Where did you train?

I trained at Alder Hey Children’s Hospital and Broadgreen Hospital, because I did the combined RSCN/RGN course.

What was your first job?

Staff nurse in the accident and emergency department at Alder Hey. I loved it.

What is the trait you least like in yourself and why?

I could worry for Britain.

From whom have you learnt most in your career and why?

I’ve worked with some exceptional, inspiring nurses and many of them are friends. My cousin Val is a fantastic paediatric Macmillan nurse. I learnt a great deal from Norma, an auxiliary nurse who looked after my sister - she was one of the kindest, caring people I ever worked with later on. Mary, a ward domestic, was brilliant with patients and is still a good friend. I have learnt a lot from patients and their families, including my mum who looked after my sister and father before they died and who would have made an excellent nurse.

What keeps you awake?

Doing my professional doctorate - I have just handed in my thesis. My daughter is backpacking around Asia and Australia for a year which doesn’t stop me worrying. I also find it hard to believe that we’re in the 21st century and there’s still so much poverty and war.
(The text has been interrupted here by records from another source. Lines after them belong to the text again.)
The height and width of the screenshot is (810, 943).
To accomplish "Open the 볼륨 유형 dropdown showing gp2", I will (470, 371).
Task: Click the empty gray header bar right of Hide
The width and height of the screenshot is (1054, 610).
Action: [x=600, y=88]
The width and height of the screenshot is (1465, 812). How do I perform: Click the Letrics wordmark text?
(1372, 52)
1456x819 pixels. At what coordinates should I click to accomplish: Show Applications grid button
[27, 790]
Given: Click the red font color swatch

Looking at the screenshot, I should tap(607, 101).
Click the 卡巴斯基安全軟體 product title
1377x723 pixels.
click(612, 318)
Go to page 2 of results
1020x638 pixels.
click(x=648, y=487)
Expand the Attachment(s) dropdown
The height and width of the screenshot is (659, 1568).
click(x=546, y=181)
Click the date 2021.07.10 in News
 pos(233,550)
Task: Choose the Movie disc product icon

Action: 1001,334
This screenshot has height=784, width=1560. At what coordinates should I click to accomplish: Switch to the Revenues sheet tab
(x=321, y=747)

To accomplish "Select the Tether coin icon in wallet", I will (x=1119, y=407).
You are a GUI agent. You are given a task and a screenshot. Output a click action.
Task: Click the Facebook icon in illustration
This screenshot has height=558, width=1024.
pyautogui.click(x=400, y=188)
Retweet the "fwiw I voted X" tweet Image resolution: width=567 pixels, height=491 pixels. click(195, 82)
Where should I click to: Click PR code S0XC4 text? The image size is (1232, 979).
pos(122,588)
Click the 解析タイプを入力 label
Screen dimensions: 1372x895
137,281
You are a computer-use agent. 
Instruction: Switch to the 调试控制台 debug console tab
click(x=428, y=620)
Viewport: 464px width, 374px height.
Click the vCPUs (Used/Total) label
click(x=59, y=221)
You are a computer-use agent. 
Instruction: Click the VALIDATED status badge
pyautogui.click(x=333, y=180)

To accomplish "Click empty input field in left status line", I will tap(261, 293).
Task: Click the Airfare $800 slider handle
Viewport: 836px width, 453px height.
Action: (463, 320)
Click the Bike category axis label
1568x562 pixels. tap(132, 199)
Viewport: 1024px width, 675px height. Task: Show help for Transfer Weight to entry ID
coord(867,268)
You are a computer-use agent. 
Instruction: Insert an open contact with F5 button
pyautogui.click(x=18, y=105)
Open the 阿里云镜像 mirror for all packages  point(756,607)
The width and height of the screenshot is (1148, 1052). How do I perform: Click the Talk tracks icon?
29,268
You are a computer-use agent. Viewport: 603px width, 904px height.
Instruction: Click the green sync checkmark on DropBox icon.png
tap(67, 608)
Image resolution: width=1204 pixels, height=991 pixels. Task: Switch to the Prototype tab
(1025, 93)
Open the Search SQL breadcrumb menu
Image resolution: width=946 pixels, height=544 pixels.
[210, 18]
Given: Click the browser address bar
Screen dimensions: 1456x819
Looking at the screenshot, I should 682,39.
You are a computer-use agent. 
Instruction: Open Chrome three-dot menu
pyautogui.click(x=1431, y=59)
What’s the most satisfying part of your job?

Seeing reductions in healthcare-associated infections (HCAIs) although more could still be done.

Your proudest achievement?

Professionally, doing my doctorate and winning the Nursing Times 2010 Infection Prevention Award.

What do you think will change nursing in the next decade?

There are going to be further advancements in technology and a lot of changes around roles, which should provide more opportunities for nurses to lead in developing care.

What job would you like to be doing in five years?

I love my current job but maybe an assistant director of nursing or lead researcher role.

If you could change one thing in healthcare, what would it be?

Eradicate HCAIs. Although there have been significant reductions in MRSA and C difficile, it’s an ongoing challenge, particularly with increasing antimicrobial resistance and advancements in care leading to an even more vulnerable patient population.

If you could spend an hour in someone’s company, who would it be and why?

Probably my father although he passed away six years ago. He would have loved to hear how we were all getting on and was a great advocate of the NHS.